The West African nation has seen a number of scattered protests since Ouattara announced last week he would run in the Oct. 31 election, with the opposition accusing him of violating term limits.
Protesters in the southeastern town of Bonoua set fire to a police station after a young man died during a protest there on Thursday, police spokesman Bleu Charlemagne said in a statement on the state TV channel RTI.
He did not explain how the others died.
A video circulating on social media showed Bonoua’s police commissioner covered in blood as a crowd rescued him from the burning police headquarters.
Police arrested 58 people across the country, Charlemagne said.
The executive director of Ouattara’s party, Adama Bictogo, defended Ouattara’s decision to run again, saying: “For us, the debate is closed.”
Ouattara’s opponents have accused the police of using excessive force to break up demonstrations this week.
Ivory Coast law limits presidential terms to two, but Ouattara says a new constitution adopted in 2016 acted as a reset button, allowing him to run again. The October election is seen as a test of stability for a country still recovering from a brief civil war in 2010 and 2011.

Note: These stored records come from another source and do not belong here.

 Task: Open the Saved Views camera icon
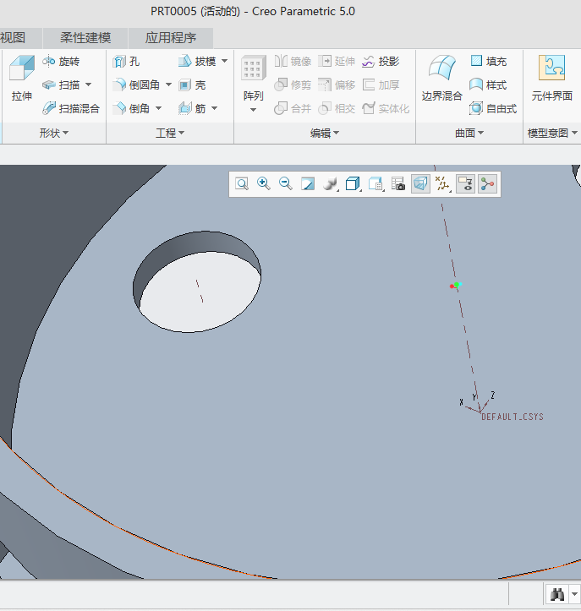[x=398, y=183]
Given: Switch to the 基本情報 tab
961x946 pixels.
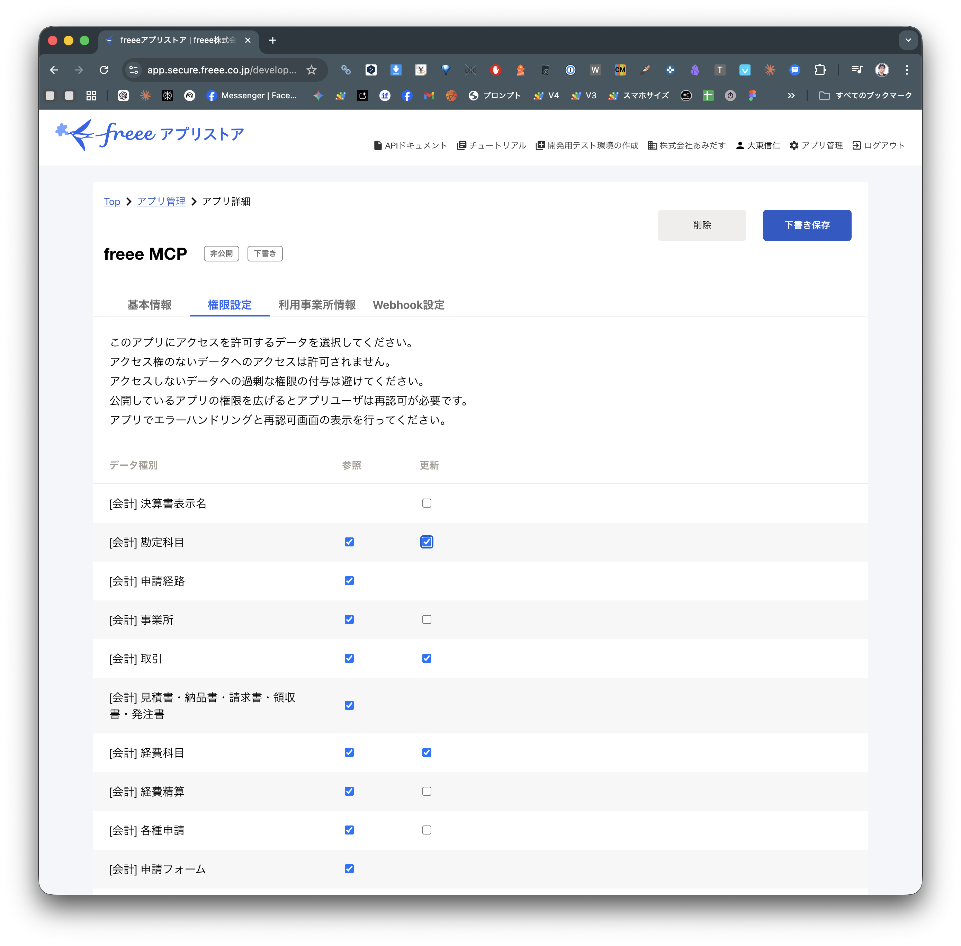Looking at the screenshot, I should coord(149,305).
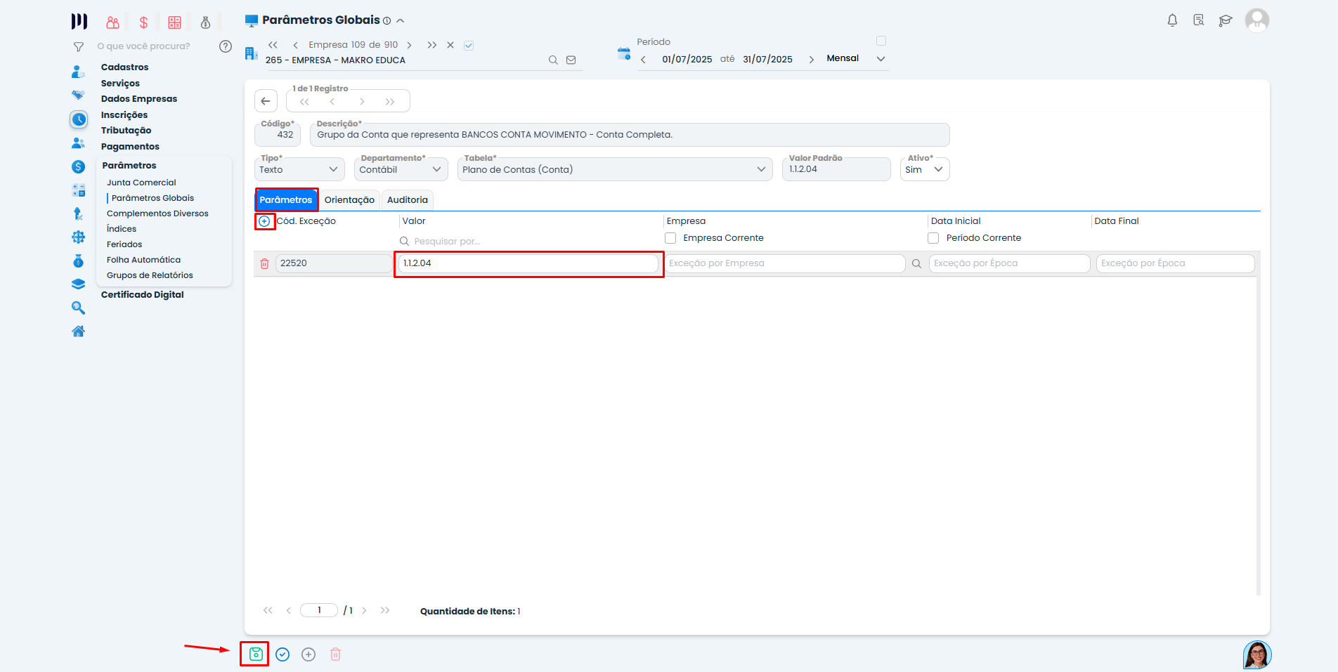The image size is (1338, 672).
Task: Open the Auditoria tab
Action: (x=407, y=200)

One of Ouattara’s main challengers, former President Henri Konan Bedie, said on Wednesday that two protesters had been killed and others severely wounded during demonstrations held that day in his electoral stronghold Daoukro and elsewhere.
In the commercial capital, Abidjan, police in riot gear cleared makeshift roadblocks that small groups of protesters had built and set alight on Thursday, according to a Reuters witness. Several people were arrested, an opposition spokesman said.